* [Task]
An exact copy of all the entries is needed, with no images in it.

* [Data]
○ ○ ○ ○
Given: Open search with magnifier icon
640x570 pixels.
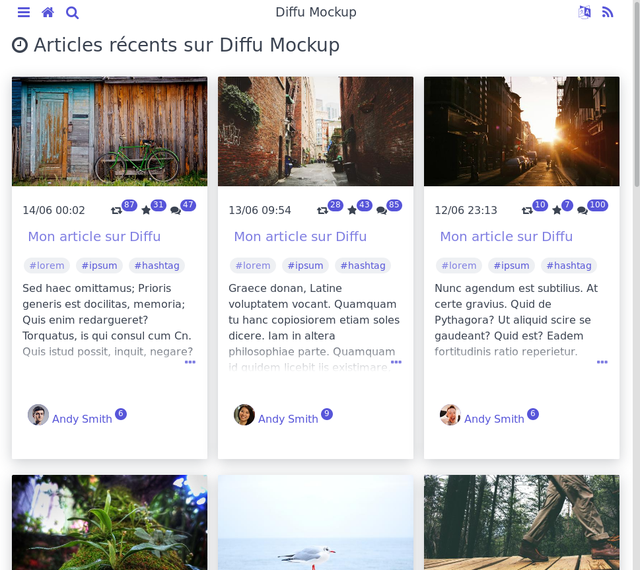Looking at the screenshot, I should tap(72, 13).
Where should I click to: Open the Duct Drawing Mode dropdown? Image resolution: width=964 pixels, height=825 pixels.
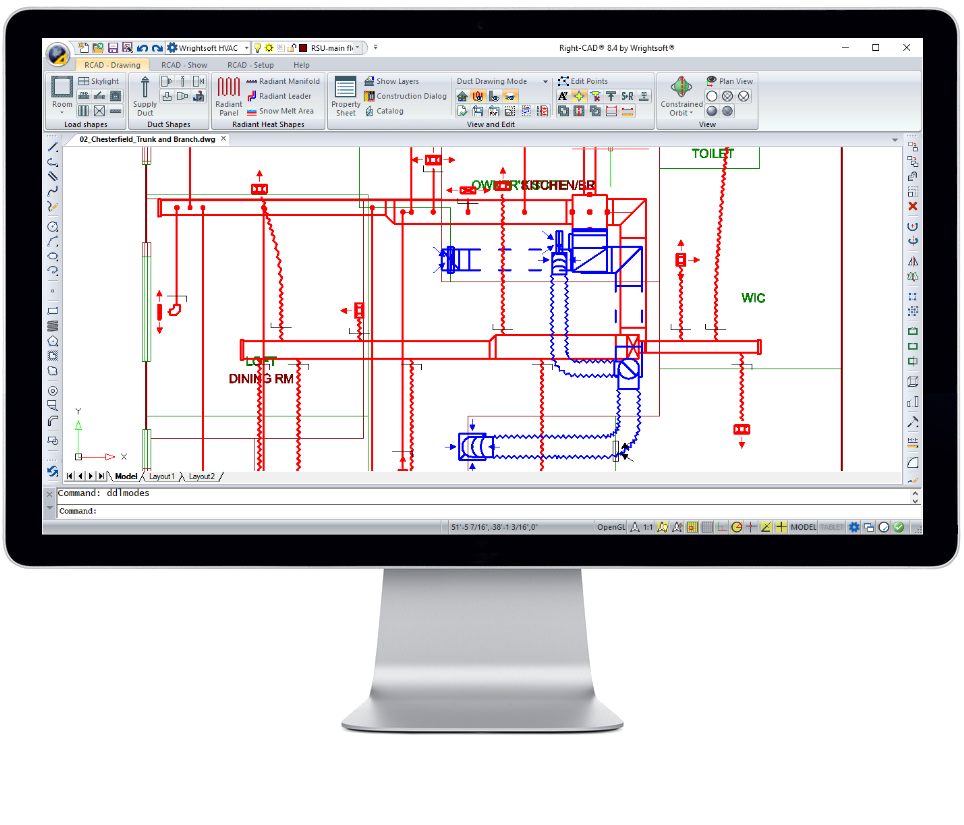543,80
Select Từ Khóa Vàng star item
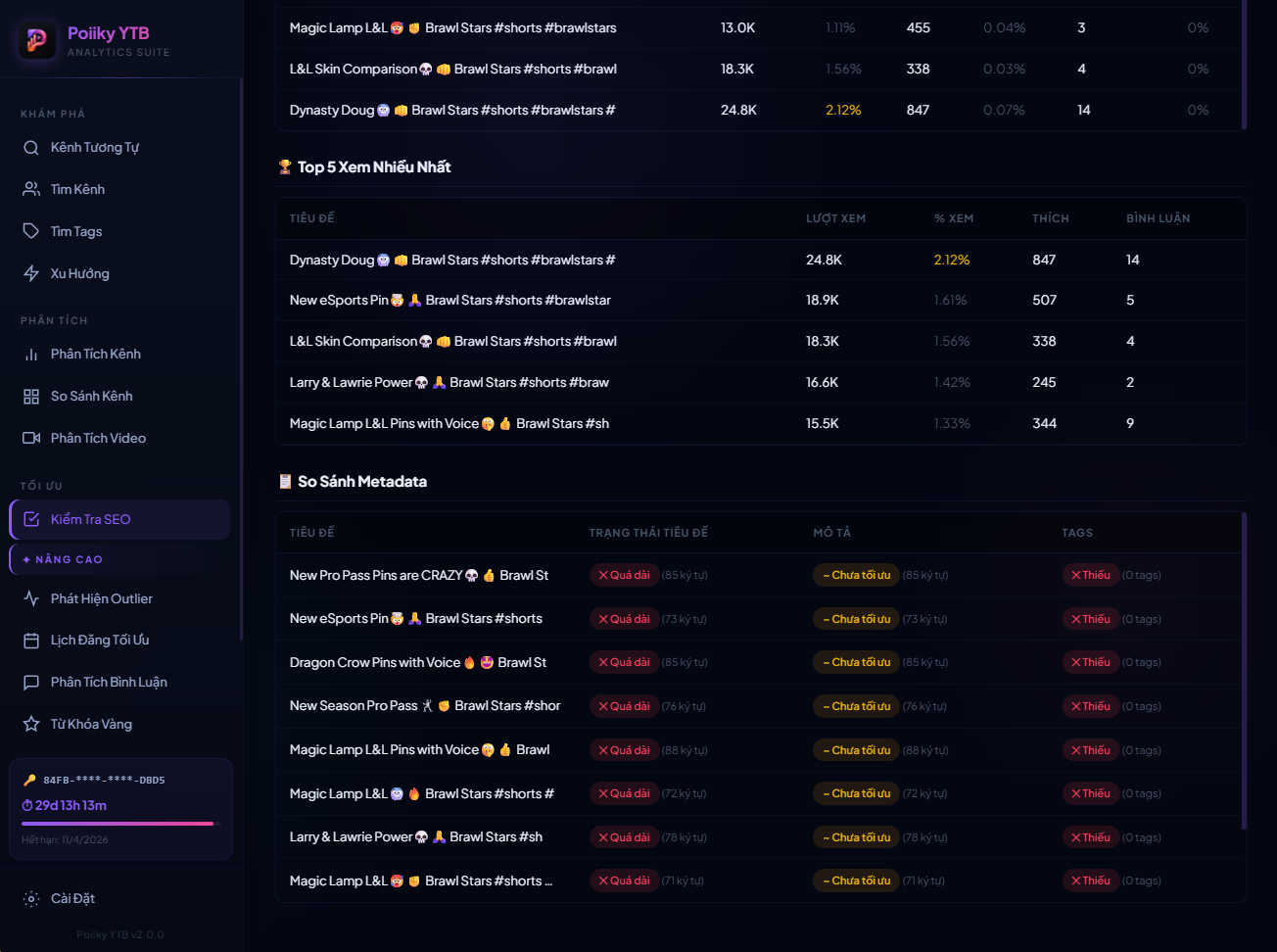Screen dimensions: 1277x952 click(90, 725)
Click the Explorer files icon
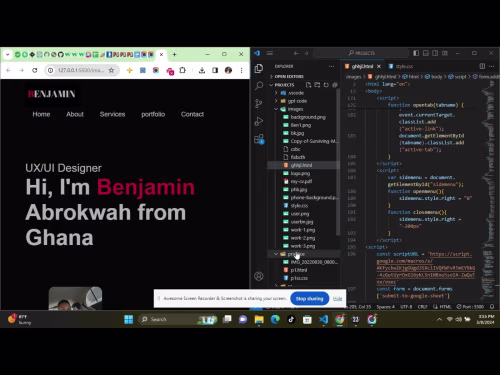 tap(259, 68)
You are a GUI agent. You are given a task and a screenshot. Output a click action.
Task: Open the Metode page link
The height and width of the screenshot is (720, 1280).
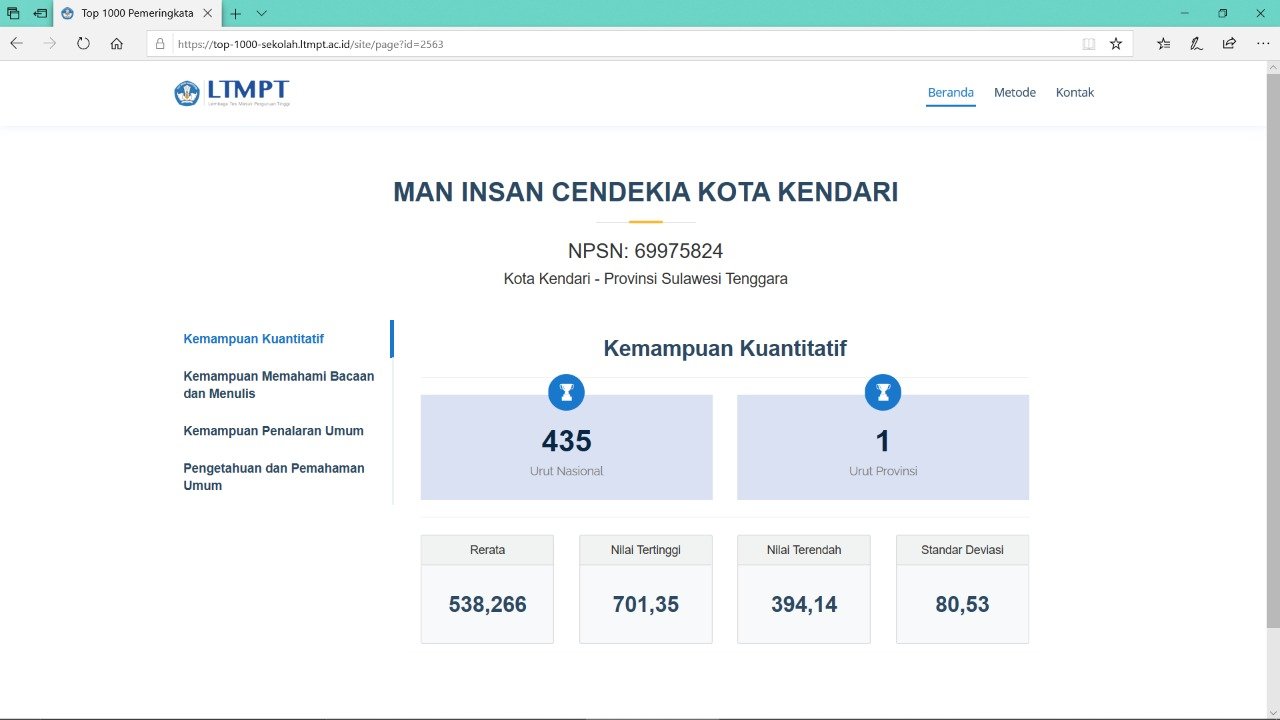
○ ○ ○ ○
* [Task solution]
Given: Open search with magnifier icon
640x570 pixels.
Looking at the screenshot, I should tap(72, 13).
Where should I click to: Open the Duct Drawing Mode dropdown? Image resolution: width=964 pixels, height=825 pixels.
543,80
Select Từ Khóa Vàng star item
Screen dimensions: 1277x952 click(90, 725)
Click the Explorer files icon
 tap(259, 68)
You are a GUI agent. You are given a task and a screenshot. Output a click action.
Task: Open the Metode page link
The height and width of the screenshot is (720, 1280).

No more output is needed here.